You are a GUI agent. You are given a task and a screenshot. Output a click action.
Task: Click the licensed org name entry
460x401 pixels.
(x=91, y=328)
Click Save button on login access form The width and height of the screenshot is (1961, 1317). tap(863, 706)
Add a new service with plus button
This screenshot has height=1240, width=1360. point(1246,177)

* * *

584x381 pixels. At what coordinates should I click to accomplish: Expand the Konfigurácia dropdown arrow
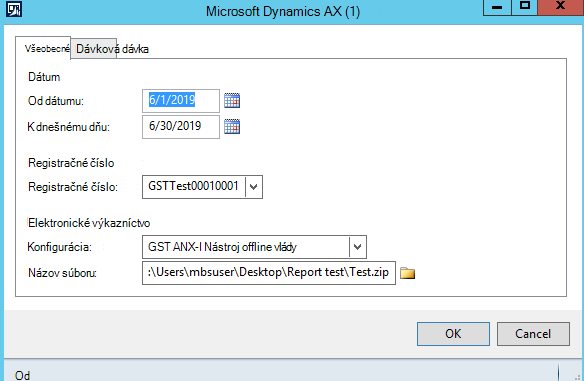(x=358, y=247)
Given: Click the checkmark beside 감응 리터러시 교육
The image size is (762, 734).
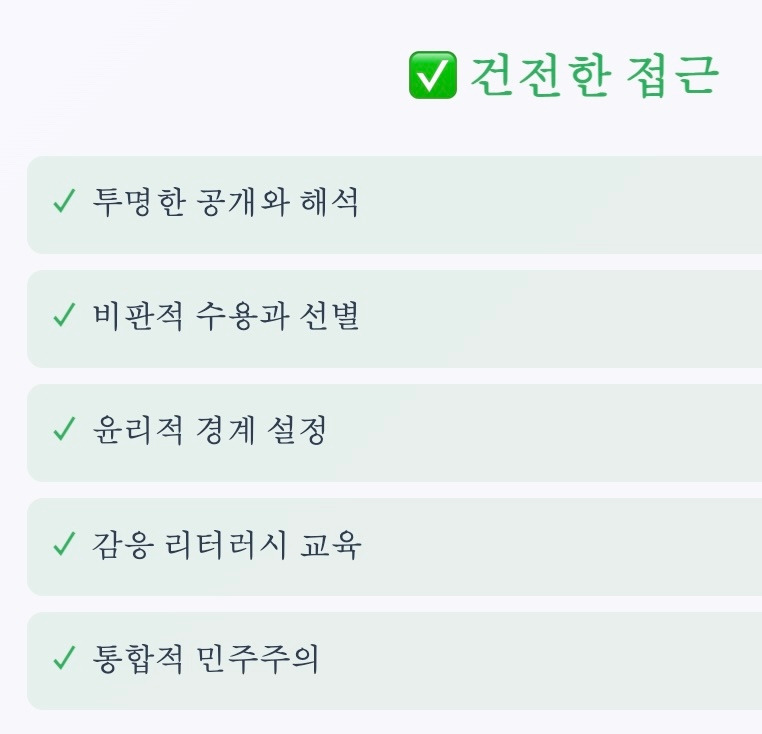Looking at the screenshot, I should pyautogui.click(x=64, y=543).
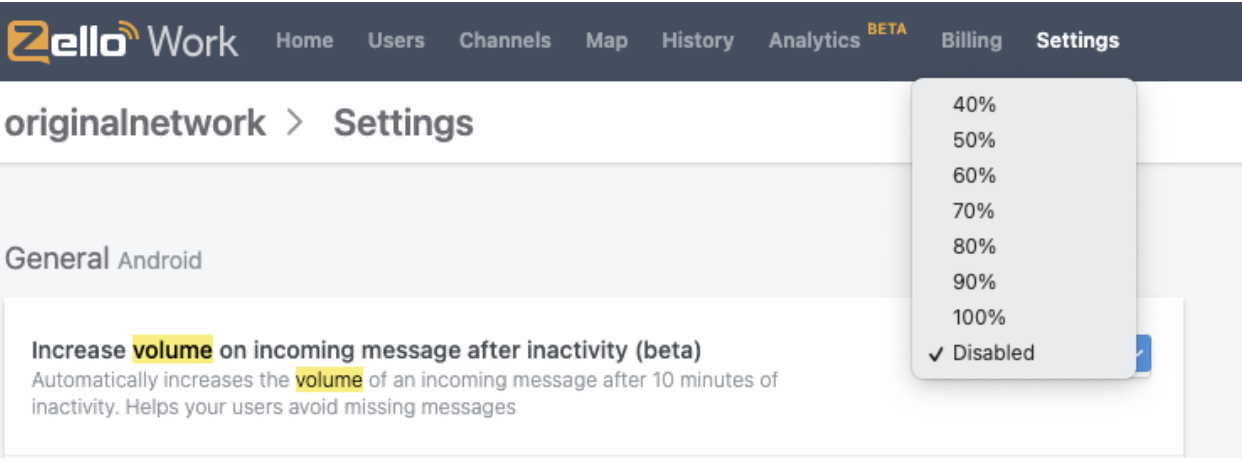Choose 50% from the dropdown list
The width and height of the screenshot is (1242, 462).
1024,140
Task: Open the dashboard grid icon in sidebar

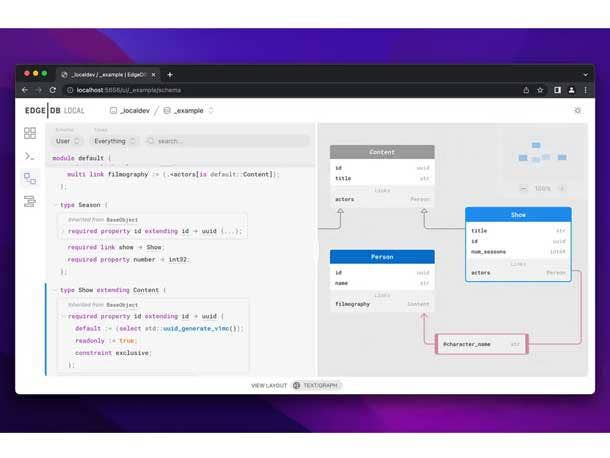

==

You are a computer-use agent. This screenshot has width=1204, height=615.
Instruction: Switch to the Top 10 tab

* Task to carry out *
Copy every line in the listing above where the string "agent" turns up.

* Response to the task *
You are a GUI agent. You are given a task and a screenshot. Output a click action.
You are a computer-use agent. This screenshot has width=1204, height=615.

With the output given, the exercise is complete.